What are the SEC’s Cybersecurity Disclosure Rules?

In July 2023, the SEC adopted new disclosure rules for U.S. public companies (“domestic registrants”) and foreign private issuers (FPIs) that specify their disclosure obligations if they experience a cybersecurity incident. Compliance with these rules can help organizations to strengthen their cybersecurity controls and avoid many of the undesirable consequences of cybersecurity incidents.

That said, to ensure compliance and minimize the risks and costs of non-compliance, firms will need to:

  1. Understand the rules
  2. Self-assess their existing cybersecurity threat/incident disclosure controls
  3. Self-assess their cybersecurity risk management and governance practices
  4. Implement changes as required

This article aims to help companies meet goal (1). A cyber security provider like BreachLock can also help them to meet goals (2), (3), and (4).

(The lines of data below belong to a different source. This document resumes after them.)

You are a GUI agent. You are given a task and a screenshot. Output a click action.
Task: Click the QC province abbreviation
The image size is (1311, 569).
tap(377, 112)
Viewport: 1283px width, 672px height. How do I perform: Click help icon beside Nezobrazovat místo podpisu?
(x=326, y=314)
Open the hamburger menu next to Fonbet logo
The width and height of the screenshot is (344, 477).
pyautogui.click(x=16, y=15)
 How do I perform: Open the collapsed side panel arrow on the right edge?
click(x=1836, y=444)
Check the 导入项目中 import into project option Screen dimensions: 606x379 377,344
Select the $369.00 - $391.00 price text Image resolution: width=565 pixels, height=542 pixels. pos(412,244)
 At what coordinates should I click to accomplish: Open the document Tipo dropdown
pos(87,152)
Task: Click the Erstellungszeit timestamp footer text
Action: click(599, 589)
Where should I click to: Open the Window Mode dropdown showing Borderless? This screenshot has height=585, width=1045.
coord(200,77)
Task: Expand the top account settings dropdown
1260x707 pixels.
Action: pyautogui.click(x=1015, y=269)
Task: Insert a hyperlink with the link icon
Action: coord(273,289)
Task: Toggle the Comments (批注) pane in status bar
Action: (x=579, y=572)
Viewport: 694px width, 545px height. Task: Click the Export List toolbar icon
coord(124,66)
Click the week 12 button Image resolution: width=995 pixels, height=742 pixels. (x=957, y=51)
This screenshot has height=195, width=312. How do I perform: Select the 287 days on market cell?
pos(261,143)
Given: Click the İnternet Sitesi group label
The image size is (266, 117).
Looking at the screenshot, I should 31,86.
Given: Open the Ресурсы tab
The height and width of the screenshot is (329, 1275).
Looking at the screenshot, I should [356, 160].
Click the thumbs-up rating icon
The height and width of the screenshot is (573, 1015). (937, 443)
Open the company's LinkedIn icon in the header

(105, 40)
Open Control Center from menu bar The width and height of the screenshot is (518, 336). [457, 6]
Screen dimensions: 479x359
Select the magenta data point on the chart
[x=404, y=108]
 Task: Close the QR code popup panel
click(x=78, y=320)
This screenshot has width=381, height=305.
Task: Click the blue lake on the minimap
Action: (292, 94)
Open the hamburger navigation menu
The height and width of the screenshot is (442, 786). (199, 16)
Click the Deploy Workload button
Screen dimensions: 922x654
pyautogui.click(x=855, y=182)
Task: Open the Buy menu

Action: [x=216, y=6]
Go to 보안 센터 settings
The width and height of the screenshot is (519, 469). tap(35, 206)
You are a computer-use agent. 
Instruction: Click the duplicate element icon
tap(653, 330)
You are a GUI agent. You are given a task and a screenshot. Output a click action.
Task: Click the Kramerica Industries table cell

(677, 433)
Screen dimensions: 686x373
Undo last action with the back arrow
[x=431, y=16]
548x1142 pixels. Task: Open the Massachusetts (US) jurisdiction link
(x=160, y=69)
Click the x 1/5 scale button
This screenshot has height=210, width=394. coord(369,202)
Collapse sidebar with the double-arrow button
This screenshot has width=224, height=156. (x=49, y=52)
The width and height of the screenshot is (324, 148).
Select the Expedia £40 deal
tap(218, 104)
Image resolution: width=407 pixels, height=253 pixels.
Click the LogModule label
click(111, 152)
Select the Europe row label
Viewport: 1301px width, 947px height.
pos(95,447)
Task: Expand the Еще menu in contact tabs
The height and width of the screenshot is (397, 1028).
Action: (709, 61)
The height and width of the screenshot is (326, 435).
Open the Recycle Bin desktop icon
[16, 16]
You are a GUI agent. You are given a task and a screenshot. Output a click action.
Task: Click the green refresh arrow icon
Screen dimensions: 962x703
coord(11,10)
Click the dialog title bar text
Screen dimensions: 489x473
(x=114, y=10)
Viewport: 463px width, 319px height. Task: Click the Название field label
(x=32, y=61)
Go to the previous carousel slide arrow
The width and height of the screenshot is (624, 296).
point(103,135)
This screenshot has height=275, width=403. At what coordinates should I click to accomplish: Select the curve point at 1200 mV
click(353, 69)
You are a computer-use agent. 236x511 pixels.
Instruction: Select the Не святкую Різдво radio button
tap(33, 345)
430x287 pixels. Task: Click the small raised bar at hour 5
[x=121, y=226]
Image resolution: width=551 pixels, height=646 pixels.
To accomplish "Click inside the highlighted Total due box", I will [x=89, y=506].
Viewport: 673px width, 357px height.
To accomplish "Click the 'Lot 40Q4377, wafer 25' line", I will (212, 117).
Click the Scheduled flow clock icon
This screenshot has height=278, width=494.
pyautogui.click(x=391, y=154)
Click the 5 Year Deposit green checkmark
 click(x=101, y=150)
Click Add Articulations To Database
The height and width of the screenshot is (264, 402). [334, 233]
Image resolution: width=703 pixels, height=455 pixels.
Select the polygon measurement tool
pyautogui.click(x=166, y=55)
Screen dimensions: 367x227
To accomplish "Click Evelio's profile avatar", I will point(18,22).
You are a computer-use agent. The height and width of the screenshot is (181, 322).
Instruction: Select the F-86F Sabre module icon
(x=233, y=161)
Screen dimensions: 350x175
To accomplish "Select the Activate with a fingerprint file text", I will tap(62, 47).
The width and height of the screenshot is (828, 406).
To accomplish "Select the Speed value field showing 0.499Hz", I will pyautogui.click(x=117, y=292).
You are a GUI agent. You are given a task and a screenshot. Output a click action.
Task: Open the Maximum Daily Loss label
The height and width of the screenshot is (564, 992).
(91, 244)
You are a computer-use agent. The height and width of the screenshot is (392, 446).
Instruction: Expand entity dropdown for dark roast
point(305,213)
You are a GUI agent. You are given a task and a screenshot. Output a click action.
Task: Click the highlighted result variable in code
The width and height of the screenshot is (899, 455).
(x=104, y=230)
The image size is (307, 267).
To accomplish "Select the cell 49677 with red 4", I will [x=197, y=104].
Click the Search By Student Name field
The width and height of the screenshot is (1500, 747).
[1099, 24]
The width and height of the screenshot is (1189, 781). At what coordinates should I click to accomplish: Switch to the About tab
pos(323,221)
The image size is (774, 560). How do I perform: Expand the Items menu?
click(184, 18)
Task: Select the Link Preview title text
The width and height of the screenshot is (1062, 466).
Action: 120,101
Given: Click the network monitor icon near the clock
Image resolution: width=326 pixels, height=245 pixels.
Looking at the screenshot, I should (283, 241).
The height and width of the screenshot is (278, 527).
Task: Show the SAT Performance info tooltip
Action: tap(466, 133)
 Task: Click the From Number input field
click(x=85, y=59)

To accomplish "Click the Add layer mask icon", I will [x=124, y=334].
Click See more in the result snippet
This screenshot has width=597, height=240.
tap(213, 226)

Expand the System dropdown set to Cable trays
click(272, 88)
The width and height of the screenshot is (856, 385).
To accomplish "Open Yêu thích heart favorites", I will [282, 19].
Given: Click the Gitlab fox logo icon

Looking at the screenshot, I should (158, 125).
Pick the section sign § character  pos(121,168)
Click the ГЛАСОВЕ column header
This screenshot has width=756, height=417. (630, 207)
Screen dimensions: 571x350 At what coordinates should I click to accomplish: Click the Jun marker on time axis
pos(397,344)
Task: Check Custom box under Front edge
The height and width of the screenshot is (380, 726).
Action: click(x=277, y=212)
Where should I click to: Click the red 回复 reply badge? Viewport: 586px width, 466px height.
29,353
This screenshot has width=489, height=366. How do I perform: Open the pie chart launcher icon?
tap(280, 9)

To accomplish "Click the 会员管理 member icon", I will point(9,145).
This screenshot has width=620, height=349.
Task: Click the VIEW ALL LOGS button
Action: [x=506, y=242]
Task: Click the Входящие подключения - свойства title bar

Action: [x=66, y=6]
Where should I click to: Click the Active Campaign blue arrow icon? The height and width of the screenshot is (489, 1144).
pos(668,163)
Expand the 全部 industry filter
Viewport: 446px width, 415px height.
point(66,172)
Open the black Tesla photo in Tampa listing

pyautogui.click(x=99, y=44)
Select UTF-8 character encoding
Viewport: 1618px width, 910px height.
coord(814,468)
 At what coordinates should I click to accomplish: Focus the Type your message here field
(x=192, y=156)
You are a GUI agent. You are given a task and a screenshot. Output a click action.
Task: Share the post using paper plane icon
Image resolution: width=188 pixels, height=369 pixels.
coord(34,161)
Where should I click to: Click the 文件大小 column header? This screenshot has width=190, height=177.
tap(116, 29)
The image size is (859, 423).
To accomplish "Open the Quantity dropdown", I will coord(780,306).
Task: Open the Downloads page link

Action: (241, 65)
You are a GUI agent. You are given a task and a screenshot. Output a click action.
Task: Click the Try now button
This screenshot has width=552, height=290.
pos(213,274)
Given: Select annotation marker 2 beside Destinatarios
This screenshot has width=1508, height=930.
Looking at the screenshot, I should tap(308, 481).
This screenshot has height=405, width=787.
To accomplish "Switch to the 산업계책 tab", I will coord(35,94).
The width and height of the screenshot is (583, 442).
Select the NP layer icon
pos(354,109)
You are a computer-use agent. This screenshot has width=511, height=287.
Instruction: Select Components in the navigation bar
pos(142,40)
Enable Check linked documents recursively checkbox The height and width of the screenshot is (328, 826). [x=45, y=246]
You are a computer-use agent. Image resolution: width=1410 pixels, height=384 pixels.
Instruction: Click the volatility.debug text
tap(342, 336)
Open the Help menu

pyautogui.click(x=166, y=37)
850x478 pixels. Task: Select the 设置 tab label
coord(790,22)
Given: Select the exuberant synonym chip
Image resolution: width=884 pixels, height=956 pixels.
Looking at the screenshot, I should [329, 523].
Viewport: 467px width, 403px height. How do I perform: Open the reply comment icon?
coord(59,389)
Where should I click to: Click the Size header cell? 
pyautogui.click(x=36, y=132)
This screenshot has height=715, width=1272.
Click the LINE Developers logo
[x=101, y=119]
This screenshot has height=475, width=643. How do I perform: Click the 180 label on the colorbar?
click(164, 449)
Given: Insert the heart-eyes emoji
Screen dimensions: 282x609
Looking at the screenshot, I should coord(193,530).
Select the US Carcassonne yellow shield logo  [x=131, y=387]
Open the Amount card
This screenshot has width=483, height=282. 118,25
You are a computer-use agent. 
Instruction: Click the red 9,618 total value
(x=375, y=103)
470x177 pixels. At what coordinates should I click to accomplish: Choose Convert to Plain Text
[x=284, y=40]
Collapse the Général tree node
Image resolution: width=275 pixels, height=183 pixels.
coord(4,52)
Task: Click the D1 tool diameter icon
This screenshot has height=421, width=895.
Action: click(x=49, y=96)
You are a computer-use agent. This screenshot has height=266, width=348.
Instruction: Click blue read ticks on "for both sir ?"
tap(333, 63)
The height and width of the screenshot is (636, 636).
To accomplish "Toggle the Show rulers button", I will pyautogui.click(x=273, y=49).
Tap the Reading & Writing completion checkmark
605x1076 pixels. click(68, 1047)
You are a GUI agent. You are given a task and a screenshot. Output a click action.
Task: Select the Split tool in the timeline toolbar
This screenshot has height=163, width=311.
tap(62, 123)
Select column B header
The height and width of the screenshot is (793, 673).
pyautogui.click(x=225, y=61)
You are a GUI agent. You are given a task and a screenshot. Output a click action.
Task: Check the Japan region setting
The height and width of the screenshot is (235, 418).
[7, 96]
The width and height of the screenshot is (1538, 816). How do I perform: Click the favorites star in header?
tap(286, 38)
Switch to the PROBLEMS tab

SEC’s 2023 Cybersecurity Rules: Disclosure Requirements

The SEC’s cybersecurity disclosure rules have two important components:

i. Disclosure of material cybersecurity incidents2

Part 1 requires domestic registrants to disclose any material cybersecurity incident that they experience to the SEC. These disclosures must be made in Item 1.05 of the SEC’s Form 8-K and include details about the incident’s:

  • Nature
  • Scope
  • Timing
  • Material impact or reasonably likely material impact

The impacted organization is not required to disclose specific or technical information about their planned incident response or about potential system vulnerabilities, especially if providing these details might impede incident response or remediation.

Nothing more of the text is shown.